Shortly after Ötzi the Iceman was discovered in 1991 by some hikers in the Italian Alps, scientists reconstructed what he probably looked like.
Initially, they thought Ötzi had pale skin, a full head of hair, and a beard, but according to a new article in Cell Genomics, he actually had darker skin, dark eyes, and suffered from male-pattern baldness (and he was also obese and had Type-2 Diabetes).
Albert Zink, the head of mummy studies at Eurac Research and co-author of the article, explained that they thought Ötzi had hair because “no one could imagine that he was bald or at least, had advanced hair loss.”
He also added that they thought Ötzi had lighter skin when he was alive because they assumed his skin got darker as he was mummified in the glacier, but they realized that theory couldn’t be explained.
“As part of the conservation strategy, the Ötzi’s skin has been constantly checked using standardized photographs to detect any changes. There haven’t been any,” Zink said and added: “Now we know that the Iceman’s skin color was in fact, as we see it now.”
The significance of the discovery is that it creates a new image of what Europeans looked like 5,300 years ago and how they evolved and migrated.
Zink explained that we’re all closer than we realize. “It is therefore important to raise awareness of the fact that even in Europe, people have only recently become less pigmented and that subdividing human diversity by pigmentation makes no sense,” he said.
Johannes Krause, the director of the Max Planck Institute for Evolutionary Anthropology in Leipzig and co-author of the article, explained that at the time, many farmers in northern Italy like Ötzi had a similar genetic composition. However, their skin wasn’t as dark as the hunter-gatherers who lived in Europe before them.
“These hunter-gatherers would have had blue eyes and such dark skin that genetically speaking, we cannot distinguish them from people south of the Sahara today,” Krause said. “This is a very unusual phenotype, quite different from the way we have until now imagined the original Europeans.”
Krause added that by the Bronze Age, genes for light skin color were spreading faster through Europe because they were better suited to survive in areas that received little sunlight during winter time.
Both scientists, however, point out that Ötzi is but one sample and they’ll need many more before determining if he’s representative of the population or an outlier.
In a statement, Elisabeth Vallazza, director of the South Tyrol Museum of Archaeology, which houses Ötzi’s body, said she’s cautious of the findings.

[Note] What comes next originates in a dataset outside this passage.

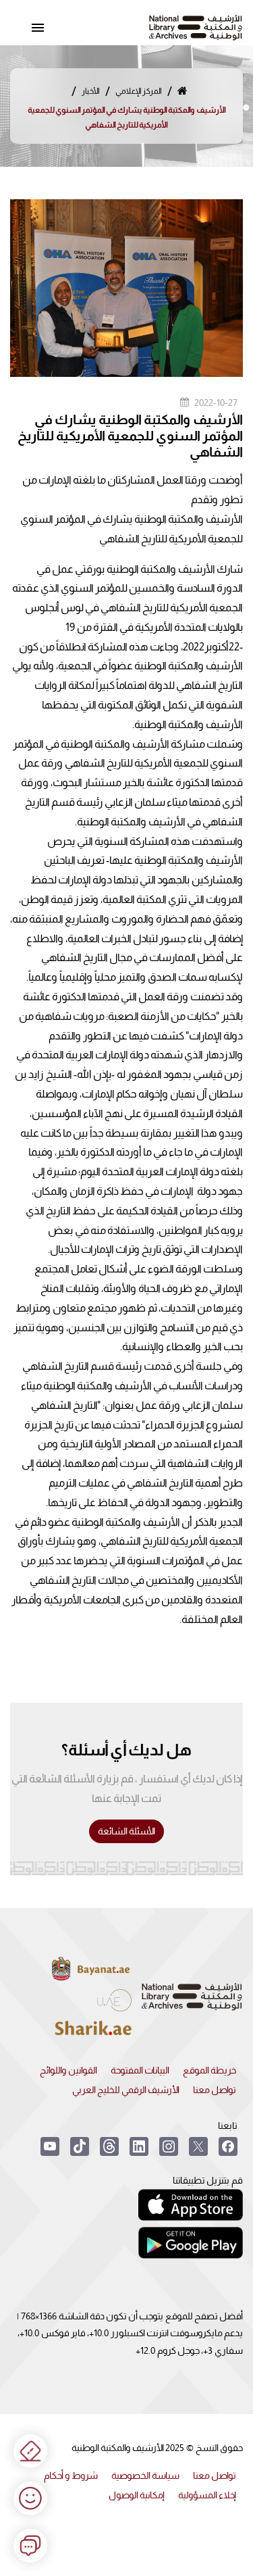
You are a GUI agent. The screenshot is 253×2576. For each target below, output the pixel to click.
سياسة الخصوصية (145, 2475)
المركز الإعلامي (138, 91)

“The current study identifies certain genetic hereditary factors and discusses how Ötzi may have looked,” Vallazza said. “And I will be delighted if future research helps us obtain a more concrete image of this person who lived more than 5,000 years ago.”
Vallazza explained that Ötzi’s image was reconstructed in 2011 by paleo-artists using the best research available at the time.
“The main purpose was to show that Ötzi was a modern human. Middle aged, tattooed, wiry, weathered, a person like you and me,” she said. “There are currently no plans to revise the reconstruction.”